Financials

How to Choose the Best Investment Bank: 5 Critical Questions to Ask

In today’s fast-moving market, business owners increasingly find that mergers, acquisitions, capital raising, divestitures, or taking some cash off the table are the right next step for themselves and their company. If you find that your company falls into this category, you may be asking how to find the right firm to help you wade though all the options.

Here are five questions to think about in deciding on the best investment banking firm for you.

1. Does the Investment Bank Have Diverse Industry Experience?

While your company is uniquely positioned in terms of its industry, sector and geography, you want to hire a firm that not only understands those nuances, but also has experience in diverse industries in order to leverage them.

Your best potential partner may be from within your industry — someone who fully appreciates the value of your business — or it could very well be a company in a complementary industry that may prove to be the right partner for you.

An investment bank with an understanding of a broad range of industries and companies inside and outside of your niche will be able to identify these synergistic, but “off-the-radar” opportunities. A large network of industry relationships allows for more opportunities to strategically align your company with the right partner at potentially higher volumes.

In addition, it’s best to work with a firm that you have vetted, and has a proven track record of successfully completing strategic transactions.

2. How Will the Investment Bank’s Size Affect the Resources Available to Me?

As a business owner, you deserve to be a priority to your investment banker. Much of a firm’s ability to devote its resources to you depends upon its size. Large investment banks thrive primarily on large mega-deals, turning to mid-sized transactions only when things are slow.

Oftentimes, these deals are handed off to more junior members who are still learning the ropes, which means that your business is not getting the experienced attention it deserves.

On the other hand, firms with just a handful of people often lack the resources to have global reach, strong research capabilities, or adequate firm support. You will optimize the transaction outcome by choosing a firm that guarantees senior level attention throughout the transaction process while having the robust resources to skillfully manage all aspects of the process.

3. Will the Firm’s Transaction Process Accommodate My Company’s Unique Needs?

A crucial step in identifying the right firm is understanding what process will bring you the greatest value in a transaction. Some firms are so tied to a process that the dealmaker loses sight of the importance of flexibility and shifting gears as required to achieve the best outcome. On the flipside, other firms lack enough structure in their process, making it difficult for you to benchmark success.

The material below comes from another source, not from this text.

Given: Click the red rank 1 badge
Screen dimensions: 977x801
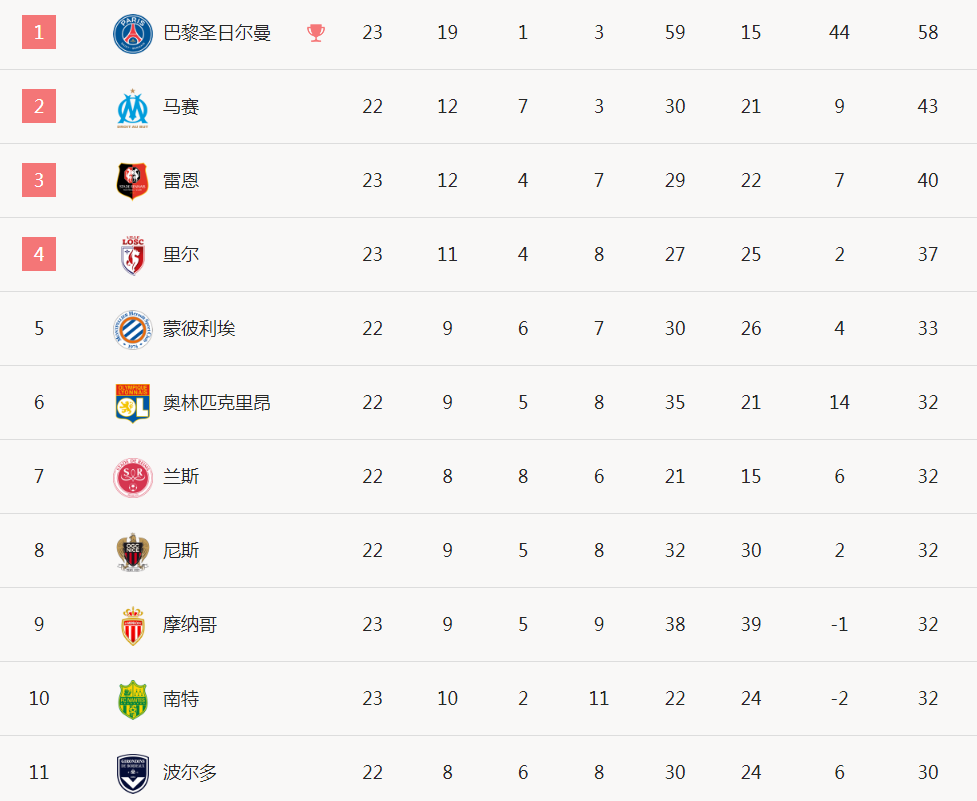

To get a sense of the process, ask the firm a few upfront critical questions, such as: how will your company be positioned, how potential targets will be identified and approached, and how the process will accommodate any special concerns you might have. The response you get will be telling as to the proposed process and if it’s right for you.

4. Does the Investment Banker Take a Cross-Border Perspective?

It’s no secret that the world is becoming smaller, and with it, there’s an increased desire for business owners to uncover potential partners worldwide. In recent years, a growing percentage of mid-market M&A transactions are multi-national or cross-border companies.

International investors often pay higher multiples because of the significant strategic advantage of setting up shop in the U.S. market. This means that to truly take advantage of all the opportunities, an investment banker should have significant worldwide reach. Make sure to research the global expertise of the investment bankers you’re talking with and get a sense of their global reach and ability to access the best strategic fits for your business.

5. Is It the Best Fit for Me and My Company?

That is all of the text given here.